The first model in DeepMind’s new Omni family will generate and edit video from any combination of image, audio, video, and text inputs. Speech-editing is being withheld; SynthID watermarking is on by default.

Google introduced Gemini Omni on Tuesday at the I/O 2026 developer conference, a new multimodal model family from Google DeepMind designed to generate and edit video from any combination of image, audio, video, and text inputs.

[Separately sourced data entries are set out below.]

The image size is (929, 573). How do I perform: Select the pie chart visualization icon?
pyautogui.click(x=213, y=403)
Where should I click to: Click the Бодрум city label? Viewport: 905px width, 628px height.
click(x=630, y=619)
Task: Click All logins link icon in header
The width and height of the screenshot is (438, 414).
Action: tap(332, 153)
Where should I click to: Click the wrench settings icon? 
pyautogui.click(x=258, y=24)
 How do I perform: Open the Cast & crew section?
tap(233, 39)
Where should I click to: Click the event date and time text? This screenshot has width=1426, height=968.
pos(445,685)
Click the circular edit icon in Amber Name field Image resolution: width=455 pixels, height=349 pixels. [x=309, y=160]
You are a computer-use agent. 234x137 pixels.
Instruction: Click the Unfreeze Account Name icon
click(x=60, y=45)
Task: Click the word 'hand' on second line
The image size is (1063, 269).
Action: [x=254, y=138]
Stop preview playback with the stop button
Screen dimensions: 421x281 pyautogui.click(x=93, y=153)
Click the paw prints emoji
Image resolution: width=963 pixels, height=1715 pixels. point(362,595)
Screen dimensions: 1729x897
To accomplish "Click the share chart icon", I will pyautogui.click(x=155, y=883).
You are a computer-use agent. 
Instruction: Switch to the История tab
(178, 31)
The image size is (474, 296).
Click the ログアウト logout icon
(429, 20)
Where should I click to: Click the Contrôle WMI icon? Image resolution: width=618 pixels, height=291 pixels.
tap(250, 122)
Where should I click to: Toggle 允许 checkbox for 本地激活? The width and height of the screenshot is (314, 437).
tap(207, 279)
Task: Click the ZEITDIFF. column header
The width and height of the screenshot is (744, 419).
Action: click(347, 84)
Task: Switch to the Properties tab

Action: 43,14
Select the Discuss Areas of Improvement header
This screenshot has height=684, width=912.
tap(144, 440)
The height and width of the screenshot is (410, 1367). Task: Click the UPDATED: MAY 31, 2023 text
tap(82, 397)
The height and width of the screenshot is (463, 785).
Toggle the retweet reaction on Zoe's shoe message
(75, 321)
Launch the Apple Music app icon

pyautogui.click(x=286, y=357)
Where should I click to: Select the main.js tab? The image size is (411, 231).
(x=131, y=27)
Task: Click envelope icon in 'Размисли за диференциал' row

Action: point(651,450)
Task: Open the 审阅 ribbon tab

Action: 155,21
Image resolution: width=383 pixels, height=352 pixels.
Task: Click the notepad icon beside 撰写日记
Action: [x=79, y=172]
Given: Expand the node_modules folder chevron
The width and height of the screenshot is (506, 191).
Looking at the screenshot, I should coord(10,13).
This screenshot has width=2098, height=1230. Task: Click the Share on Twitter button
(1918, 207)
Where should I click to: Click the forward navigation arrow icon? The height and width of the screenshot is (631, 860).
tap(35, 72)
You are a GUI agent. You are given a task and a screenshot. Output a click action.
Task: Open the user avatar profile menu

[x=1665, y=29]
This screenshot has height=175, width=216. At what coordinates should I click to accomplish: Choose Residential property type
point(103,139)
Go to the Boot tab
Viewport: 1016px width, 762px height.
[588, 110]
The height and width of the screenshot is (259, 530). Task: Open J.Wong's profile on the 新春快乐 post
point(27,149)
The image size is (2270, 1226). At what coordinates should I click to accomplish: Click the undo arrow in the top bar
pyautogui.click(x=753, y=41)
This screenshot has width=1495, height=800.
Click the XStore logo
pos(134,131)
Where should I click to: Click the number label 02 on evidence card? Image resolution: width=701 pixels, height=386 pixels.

The first model in the family, Gemini Omni Flash, started rolling out the same day to the Gemini app and Google Flow for Google AI Plus, Pro, and Ultra subscribers, and to YouTube Shorts and the YouTube Create app at no cost. API access for developers and enterprise customers will follow in the coming weeks.

The product framing, from Koray Kavukcuoglu, CTO of Google DeepMind and Chief AI Architect at Google, is that Omni ‘combines images, audio, video, and text as input and generates high-quality videos grounded in Gemini’s real-world knowledge.’ Inputs can be mixed in a single prompt.

Edits are made conversationally, with each instruction building on the previous one, so that characters, physics, and scene context persist across turns. Output modalities beyond video, including image and audio generation, are ‘coming in time,’ Kavukcuoglu wrote on the company’s blog.